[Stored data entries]
= = =
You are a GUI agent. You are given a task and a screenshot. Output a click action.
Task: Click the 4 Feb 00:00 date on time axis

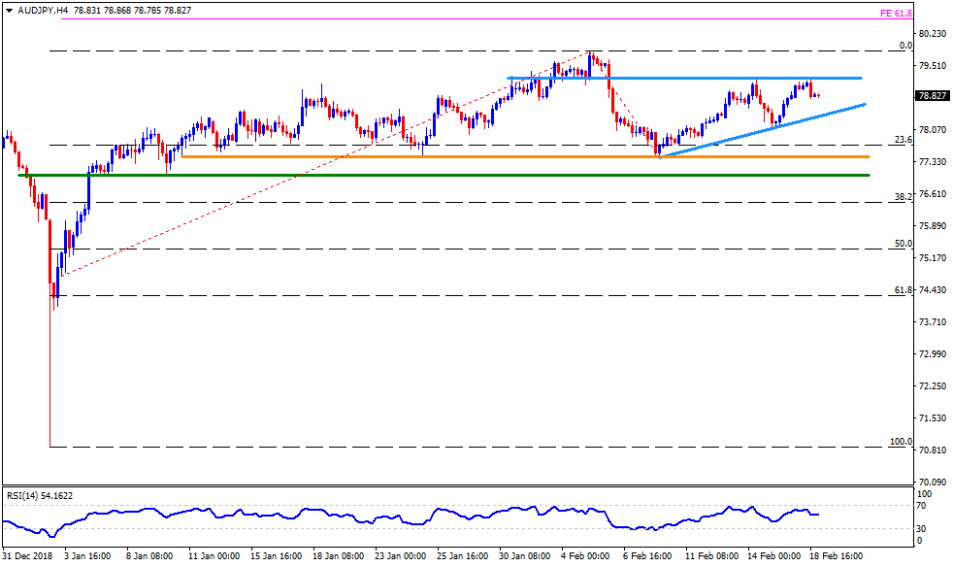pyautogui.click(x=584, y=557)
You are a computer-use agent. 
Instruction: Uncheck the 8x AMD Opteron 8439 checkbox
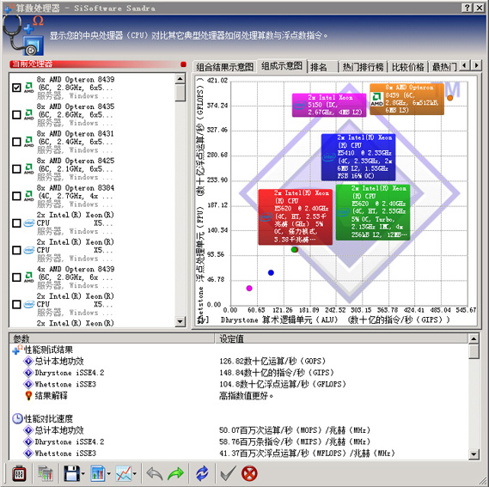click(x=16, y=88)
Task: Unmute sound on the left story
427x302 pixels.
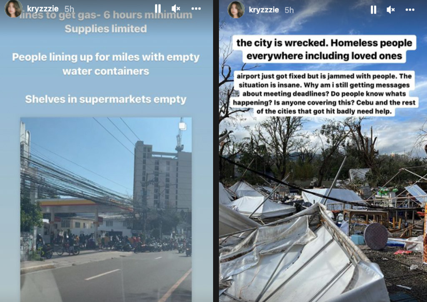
= = =
Beginning with the line that contains "Task: Click the 4 Feb 00:00 date on time axis", repeat every remaining line of the data exactly, the last line included, and omit pictures.

Task: Click the 4 Feb 00:00 date on time axis

pyautogui.click(x=584, y=557)
You are a computer-use agent. 
Instruction: Uncheck the 8x AMD Opteron 8439 checkbox
click(x=16, y=88)
Task: Unmute sound on the left story
427x302 pixels.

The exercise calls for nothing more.